In Britain they are less subtle about it. The discovery there aboard a UPS cargo plane bound for the U.S. of some bombs hidden in printer cartridges, led Mick Hume, the usually level-headed libertarian Marxist — there’s a concatenation of epithets you don’t see every day — who is editor-at-large of Spiked Online to wail, "First they came for our shoes. Then they came for our bottles of water, medicine and mascara. Now they come for our printer ink cartridges. What will the UK and Western authorities target next in their ludicrous war on terror at the airports?" All this, he thought, was a product of the "elite culture of precaution and politics of fear" which used to be characteristic of the Labour government and now appears to have survived intact in its Conservative-Liberal successor. But of course what the "politics of fear" is afraid of is not so much terrorism as the media who, as any conceivable government either in Britain or America knows very well, would crucify it for negligence if, with the benefit of hindsight, some future terrorist attack could be judged to have been preventable by even the most improbable and annoying of precautions.
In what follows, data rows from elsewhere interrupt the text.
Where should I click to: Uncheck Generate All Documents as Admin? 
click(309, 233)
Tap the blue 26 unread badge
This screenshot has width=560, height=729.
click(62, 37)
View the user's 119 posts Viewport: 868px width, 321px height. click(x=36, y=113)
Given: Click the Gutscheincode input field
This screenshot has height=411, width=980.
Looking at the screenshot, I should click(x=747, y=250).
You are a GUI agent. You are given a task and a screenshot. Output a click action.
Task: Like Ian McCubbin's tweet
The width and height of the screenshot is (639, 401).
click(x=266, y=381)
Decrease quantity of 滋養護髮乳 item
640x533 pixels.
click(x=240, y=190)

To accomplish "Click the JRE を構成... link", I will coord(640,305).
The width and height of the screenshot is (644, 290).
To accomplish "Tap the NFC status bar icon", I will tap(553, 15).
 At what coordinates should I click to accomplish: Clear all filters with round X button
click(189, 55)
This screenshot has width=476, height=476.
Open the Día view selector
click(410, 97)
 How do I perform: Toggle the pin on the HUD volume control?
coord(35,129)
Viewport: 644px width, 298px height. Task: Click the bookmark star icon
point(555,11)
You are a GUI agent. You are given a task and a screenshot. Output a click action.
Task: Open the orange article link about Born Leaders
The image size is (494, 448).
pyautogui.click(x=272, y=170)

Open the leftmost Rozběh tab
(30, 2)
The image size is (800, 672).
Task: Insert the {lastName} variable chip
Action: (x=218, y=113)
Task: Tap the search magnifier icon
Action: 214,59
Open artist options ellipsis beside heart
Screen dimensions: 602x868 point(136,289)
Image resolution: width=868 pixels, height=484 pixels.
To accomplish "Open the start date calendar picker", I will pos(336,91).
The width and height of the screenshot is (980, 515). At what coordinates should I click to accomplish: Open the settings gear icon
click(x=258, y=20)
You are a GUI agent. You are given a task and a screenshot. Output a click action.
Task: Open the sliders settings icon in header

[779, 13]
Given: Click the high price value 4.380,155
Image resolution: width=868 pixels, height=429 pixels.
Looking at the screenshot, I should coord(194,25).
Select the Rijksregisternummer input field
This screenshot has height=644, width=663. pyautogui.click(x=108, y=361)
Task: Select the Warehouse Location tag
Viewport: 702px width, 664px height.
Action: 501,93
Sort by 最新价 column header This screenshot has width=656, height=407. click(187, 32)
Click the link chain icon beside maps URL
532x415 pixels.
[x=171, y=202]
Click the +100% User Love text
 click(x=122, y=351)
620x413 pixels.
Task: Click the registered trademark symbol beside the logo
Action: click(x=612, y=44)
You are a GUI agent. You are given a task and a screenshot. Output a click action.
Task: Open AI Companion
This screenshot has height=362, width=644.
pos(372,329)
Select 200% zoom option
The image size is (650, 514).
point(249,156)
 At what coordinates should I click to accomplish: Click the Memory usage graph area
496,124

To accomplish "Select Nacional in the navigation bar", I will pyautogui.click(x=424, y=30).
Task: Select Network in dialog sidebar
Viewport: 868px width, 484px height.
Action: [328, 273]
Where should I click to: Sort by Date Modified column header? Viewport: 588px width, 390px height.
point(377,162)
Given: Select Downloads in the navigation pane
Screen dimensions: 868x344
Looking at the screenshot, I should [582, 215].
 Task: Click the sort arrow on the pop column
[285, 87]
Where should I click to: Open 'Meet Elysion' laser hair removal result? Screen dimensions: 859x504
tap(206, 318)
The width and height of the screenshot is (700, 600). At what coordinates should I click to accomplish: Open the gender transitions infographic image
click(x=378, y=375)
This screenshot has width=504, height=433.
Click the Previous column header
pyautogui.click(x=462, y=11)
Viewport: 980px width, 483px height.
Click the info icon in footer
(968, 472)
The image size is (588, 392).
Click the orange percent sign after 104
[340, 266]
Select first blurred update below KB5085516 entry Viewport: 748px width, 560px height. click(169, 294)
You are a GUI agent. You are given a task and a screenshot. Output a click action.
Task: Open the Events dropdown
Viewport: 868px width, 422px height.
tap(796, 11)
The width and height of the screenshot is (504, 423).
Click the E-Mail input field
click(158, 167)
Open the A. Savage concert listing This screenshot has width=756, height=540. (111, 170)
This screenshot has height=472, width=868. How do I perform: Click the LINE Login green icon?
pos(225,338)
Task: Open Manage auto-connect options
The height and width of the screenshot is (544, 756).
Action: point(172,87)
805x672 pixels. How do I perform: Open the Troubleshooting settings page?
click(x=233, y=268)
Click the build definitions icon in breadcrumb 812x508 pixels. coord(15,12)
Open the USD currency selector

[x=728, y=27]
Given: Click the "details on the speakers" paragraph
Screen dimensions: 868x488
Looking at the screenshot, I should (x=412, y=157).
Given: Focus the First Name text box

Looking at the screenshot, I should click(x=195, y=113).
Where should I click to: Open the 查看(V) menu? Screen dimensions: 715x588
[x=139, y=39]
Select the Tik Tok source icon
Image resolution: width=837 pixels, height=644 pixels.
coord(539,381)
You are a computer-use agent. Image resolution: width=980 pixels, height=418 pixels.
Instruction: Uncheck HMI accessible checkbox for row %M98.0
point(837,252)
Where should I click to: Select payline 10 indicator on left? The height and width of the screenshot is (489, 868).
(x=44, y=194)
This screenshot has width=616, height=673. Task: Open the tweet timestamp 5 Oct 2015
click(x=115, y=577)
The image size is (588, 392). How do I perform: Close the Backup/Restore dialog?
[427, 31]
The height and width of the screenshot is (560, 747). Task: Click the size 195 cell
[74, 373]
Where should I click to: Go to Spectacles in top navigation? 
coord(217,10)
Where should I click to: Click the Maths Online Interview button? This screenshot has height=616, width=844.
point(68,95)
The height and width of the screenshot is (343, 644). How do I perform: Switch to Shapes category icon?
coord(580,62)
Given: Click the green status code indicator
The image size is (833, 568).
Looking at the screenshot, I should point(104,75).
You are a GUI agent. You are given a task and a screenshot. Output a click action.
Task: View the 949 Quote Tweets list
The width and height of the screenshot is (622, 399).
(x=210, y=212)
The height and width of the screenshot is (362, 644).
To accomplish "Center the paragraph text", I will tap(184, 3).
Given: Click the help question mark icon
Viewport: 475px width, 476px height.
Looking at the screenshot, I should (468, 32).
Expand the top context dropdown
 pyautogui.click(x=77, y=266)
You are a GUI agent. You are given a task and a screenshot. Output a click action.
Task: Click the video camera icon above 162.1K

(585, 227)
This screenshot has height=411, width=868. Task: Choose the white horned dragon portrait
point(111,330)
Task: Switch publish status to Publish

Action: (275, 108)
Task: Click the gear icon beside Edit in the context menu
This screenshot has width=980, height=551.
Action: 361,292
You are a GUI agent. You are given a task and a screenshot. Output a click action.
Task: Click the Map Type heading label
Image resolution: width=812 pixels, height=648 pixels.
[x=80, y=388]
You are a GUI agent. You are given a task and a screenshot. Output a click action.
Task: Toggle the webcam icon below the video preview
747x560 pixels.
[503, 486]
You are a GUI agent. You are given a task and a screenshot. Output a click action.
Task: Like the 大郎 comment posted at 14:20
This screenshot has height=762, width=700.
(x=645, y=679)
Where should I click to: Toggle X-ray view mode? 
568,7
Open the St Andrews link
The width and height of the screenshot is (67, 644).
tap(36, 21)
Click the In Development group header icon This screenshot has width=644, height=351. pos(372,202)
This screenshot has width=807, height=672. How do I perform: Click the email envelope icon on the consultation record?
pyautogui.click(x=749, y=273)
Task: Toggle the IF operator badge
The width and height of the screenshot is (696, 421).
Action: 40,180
Most politics is the politics of fear and anger, but that seldom has very much to do with the merits of the arguments on either side. Such motive-hunting is really just a way to shut off the arguments of one’s opponents without having to answer them. It seems to me that the assumption of those who seek to do that is that the business of government and politics is perspicuous, at least to the intelligent (like themselves), and that, therefore, the seemingly difficult problems it poses are really not difficult, perhaps not even problems, at all. Jon Stewart and President Obama, who engaged in a slightly surreal interview before the rallies, are both in their distinct ways in as little doubt about the course that a perfectly good and wise ruler would set for the country as Paul Krugman is, which is why they must assume that those who have a different idea about it from their own must be either stupid, corrupt or irrational. Perhaps even insane, as Mr Stewart did not quite say. One must suppose, so as not to fall into the same trap they do, that they really believe this, but it does at times seem to come under the heading of that well-known category first identified by George Orwell of "ideas so absurd that only an intellectual could believe them."